→ What this task involves:
If a line in the listing carries the word "computer", return a copy of that line.

→ Task material:
----------

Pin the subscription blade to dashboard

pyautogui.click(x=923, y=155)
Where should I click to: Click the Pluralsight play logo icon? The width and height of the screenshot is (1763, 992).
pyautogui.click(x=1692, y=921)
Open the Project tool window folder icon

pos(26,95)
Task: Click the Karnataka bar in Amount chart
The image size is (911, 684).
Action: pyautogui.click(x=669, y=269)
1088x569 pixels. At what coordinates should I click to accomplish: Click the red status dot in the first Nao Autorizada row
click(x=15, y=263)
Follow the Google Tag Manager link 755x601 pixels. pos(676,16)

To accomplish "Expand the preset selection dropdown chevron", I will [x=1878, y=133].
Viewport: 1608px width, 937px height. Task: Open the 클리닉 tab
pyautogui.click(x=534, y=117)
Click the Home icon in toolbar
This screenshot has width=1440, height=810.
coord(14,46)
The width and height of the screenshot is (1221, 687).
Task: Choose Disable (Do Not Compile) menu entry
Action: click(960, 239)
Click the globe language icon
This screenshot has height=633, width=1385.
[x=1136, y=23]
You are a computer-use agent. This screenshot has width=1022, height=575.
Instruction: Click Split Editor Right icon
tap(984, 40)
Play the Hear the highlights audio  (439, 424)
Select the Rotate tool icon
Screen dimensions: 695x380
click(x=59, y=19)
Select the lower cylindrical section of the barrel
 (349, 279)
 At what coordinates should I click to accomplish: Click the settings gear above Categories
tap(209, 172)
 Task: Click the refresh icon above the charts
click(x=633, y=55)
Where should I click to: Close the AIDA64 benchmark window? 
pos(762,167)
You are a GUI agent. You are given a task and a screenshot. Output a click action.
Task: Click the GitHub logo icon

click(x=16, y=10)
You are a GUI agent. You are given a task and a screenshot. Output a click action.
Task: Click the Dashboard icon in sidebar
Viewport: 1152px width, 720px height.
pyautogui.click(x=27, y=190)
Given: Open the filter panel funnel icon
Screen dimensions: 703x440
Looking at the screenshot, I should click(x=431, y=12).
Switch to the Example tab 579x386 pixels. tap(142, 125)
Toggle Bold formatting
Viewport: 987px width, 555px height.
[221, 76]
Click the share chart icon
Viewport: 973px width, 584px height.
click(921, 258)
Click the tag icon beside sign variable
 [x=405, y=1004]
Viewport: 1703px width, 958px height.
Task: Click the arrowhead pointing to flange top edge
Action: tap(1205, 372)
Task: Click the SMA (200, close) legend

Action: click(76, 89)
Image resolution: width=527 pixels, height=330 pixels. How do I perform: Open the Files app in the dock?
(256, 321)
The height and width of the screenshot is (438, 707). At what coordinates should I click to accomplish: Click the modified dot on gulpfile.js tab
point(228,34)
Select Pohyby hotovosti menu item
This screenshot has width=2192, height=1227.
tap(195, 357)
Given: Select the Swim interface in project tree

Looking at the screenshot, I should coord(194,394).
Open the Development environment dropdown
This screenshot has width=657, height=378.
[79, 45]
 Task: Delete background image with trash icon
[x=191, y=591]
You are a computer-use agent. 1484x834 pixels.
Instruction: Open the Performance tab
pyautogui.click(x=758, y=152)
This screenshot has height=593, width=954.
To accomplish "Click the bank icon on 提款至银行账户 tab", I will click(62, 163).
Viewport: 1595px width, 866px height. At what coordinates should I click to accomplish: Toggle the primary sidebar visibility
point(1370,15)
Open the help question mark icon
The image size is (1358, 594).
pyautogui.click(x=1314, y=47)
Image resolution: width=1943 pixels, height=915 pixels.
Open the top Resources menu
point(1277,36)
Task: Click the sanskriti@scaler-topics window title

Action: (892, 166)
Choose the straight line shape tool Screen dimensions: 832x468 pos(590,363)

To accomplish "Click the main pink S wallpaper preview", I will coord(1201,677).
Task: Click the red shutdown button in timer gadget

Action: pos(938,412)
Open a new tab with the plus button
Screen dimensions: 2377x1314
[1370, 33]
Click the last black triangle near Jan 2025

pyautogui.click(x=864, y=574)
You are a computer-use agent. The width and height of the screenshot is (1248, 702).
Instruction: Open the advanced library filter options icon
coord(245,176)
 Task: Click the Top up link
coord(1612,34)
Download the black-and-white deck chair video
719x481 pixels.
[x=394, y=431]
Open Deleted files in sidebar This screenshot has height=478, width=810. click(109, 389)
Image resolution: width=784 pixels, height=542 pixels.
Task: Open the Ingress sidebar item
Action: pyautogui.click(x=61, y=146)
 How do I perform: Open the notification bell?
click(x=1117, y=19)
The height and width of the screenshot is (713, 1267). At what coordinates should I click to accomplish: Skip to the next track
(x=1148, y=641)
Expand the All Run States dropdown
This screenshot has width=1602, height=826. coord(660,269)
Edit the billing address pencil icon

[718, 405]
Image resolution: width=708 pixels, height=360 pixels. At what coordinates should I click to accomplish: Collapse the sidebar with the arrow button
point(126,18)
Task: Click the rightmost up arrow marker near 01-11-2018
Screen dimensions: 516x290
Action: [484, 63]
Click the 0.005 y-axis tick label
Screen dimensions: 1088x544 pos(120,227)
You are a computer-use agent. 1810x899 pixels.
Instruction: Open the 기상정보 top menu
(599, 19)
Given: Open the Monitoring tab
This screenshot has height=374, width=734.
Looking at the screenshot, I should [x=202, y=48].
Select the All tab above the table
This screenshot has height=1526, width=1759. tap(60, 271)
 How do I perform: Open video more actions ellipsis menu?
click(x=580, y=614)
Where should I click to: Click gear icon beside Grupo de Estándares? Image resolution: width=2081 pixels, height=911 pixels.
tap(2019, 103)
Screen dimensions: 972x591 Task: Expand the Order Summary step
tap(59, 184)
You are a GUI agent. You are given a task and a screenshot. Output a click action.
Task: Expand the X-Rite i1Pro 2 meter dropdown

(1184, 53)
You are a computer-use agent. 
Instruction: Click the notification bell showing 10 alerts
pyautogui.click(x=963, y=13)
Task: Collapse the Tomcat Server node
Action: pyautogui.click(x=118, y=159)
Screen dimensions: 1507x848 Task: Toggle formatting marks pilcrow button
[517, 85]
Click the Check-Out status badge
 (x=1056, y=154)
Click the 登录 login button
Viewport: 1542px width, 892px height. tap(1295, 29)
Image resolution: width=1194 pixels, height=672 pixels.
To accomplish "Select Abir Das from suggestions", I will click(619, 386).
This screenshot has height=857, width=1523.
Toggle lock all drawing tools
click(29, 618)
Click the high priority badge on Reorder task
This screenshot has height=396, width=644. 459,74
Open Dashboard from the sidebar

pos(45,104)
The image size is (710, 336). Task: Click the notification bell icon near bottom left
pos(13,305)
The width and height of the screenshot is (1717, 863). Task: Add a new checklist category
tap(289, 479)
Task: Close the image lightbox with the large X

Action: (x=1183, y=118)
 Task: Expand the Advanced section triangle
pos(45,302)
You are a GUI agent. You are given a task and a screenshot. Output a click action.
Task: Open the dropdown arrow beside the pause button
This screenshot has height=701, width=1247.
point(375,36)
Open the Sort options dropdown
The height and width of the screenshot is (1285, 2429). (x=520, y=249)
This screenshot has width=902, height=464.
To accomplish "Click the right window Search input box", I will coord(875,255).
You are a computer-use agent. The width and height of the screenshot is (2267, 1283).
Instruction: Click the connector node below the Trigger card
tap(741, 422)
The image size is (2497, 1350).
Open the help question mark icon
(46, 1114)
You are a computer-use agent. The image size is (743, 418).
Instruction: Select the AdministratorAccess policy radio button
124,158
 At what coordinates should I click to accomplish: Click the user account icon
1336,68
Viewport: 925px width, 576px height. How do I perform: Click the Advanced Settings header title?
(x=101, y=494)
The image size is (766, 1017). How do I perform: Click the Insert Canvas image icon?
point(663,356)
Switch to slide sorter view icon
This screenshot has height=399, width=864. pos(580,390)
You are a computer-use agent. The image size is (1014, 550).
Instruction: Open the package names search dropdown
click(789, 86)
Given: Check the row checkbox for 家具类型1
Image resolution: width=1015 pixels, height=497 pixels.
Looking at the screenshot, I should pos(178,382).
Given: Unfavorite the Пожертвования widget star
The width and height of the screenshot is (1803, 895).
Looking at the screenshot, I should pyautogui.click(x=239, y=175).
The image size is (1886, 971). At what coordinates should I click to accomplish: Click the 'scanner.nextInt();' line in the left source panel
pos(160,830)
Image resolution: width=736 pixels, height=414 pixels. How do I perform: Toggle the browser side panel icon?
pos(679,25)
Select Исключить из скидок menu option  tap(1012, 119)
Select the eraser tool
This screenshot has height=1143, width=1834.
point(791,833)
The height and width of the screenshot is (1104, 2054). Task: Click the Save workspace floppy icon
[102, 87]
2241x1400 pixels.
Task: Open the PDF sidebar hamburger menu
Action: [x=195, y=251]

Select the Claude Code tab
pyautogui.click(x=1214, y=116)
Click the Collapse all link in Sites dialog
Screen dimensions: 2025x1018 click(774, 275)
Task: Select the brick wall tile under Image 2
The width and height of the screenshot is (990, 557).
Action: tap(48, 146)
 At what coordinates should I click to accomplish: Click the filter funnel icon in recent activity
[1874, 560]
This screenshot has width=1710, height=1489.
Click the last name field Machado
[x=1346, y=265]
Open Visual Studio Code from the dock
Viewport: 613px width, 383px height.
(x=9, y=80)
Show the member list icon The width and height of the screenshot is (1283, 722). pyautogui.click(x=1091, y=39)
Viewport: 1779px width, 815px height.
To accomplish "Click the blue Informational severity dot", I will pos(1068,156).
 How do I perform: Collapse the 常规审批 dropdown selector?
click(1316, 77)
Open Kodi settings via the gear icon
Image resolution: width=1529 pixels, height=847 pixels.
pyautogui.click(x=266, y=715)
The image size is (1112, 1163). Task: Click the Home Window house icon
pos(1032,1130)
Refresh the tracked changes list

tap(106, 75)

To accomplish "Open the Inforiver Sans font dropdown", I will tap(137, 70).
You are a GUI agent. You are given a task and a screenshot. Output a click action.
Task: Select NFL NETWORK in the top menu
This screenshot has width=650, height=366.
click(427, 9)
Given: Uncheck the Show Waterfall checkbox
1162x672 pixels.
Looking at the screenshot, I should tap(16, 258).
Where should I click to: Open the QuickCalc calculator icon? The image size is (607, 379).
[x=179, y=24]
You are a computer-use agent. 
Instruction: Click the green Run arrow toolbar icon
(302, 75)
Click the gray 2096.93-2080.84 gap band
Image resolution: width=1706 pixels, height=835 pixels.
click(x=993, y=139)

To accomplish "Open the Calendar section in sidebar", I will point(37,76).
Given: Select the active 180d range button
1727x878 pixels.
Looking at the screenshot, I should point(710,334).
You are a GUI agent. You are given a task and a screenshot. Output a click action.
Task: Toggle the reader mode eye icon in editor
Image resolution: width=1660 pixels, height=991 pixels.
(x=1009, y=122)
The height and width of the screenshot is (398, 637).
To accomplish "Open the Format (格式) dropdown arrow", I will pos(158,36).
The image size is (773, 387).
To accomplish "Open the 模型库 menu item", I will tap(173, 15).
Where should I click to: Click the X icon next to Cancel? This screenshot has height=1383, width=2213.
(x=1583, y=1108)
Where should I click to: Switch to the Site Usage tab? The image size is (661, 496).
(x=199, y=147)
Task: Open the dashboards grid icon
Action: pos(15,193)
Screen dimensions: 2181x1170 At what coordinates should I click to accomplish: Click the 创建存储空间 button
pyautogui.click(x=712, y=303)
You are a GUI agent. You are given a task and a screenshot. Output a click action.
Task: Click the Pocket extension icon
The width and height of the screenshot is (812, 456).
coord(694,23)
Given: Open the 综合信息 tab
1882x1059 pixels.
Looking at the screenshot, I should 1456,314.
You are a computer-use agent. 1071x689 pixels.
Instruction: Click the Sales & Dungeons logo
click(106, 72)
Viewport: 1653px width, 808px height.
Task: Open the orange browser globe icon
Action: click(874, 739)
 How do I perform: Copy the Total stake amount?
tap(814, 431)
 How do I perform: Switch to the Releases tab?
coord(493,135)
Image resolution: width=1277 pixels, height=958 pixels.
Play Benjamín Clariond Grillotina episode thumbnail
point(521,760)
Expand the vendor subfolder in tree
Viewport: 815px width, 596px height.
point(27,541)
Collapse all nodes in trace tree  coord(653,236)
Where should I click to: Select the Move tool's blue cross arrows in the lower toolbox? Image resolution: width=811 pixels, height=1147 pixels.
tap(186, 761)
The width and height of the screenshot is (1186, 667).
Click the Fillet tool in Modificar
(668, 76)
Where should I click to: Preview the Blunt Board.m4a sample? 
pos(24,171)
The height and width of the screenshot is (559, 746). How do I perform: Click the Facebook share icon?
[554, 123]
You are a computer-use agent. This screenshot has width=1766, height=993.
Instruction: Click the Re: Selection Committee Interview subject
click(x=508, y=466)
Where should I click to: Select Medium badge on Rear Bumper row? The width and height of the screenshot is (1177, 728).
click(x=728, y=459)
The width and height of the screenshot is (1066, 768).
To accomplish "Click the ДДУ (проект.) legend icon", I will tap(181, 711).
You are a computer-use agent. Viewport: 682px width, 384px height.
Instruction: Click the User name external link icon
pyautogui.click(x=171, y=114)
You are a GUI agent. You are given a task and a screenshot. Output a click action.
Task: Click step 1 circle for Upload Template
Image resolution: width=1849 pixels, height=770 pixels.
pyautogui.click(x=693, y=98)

----------

→ Response area:
You are a computer-use agent. This screenshot has width=1022, height=575.
You are a computer-use agent. 1484x834 pixels.
You are a computer-use agent. The width and height of the screenshot is (1248, 702).
You are a computer-use agent. 1810x899 pixels.
You are a computer-use agent. 
You are a computer-use agent. The width and height of the screenshot is (2267, 1283).
You are a computer-use agent. The image size is (743, 418).
You are a computer-use agent. The image size is (1014, 550).
You are a computer-use agent. 
You are a computer-use agent. 1071x689 pixels.
You are a computer-use agent. This screenshot has width=1766, height=993.
You are a computer-use agent. Viewport: 682px width, 384px height.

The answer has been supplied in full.